### Your task
All the lines below need to be transcribed exactly. Pictures get left out.
########
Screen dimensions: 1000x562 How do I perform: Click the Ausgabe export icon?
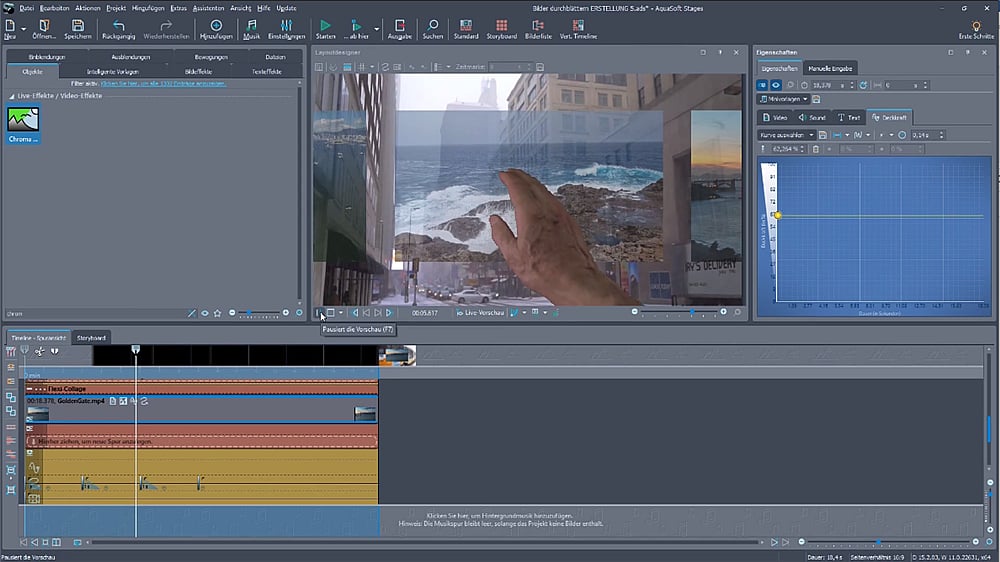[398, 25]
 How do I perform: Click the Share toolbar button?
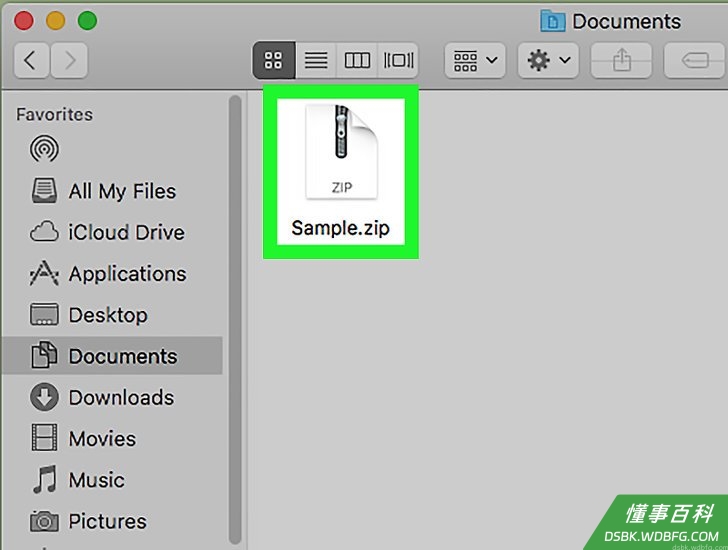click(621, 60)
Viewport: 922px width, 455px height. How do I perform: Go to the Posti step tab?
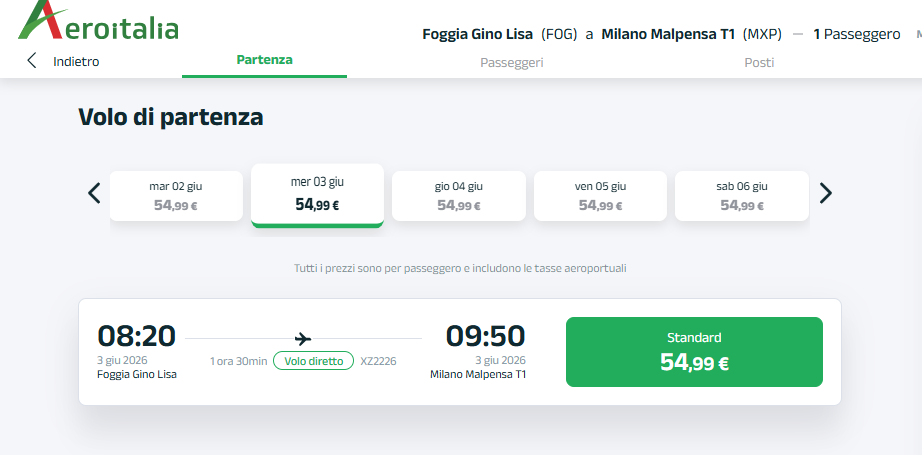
########
### Worked solution
Screen dimensions: 1000x562 How do I perform: Click the Ausgabe export icon?
[398, 25]
 How do I perform: Click the Share toolbar button?
click(621, 60)
Viewport: 922px width, 455px height. How do I perform: Go to the Posti step tab?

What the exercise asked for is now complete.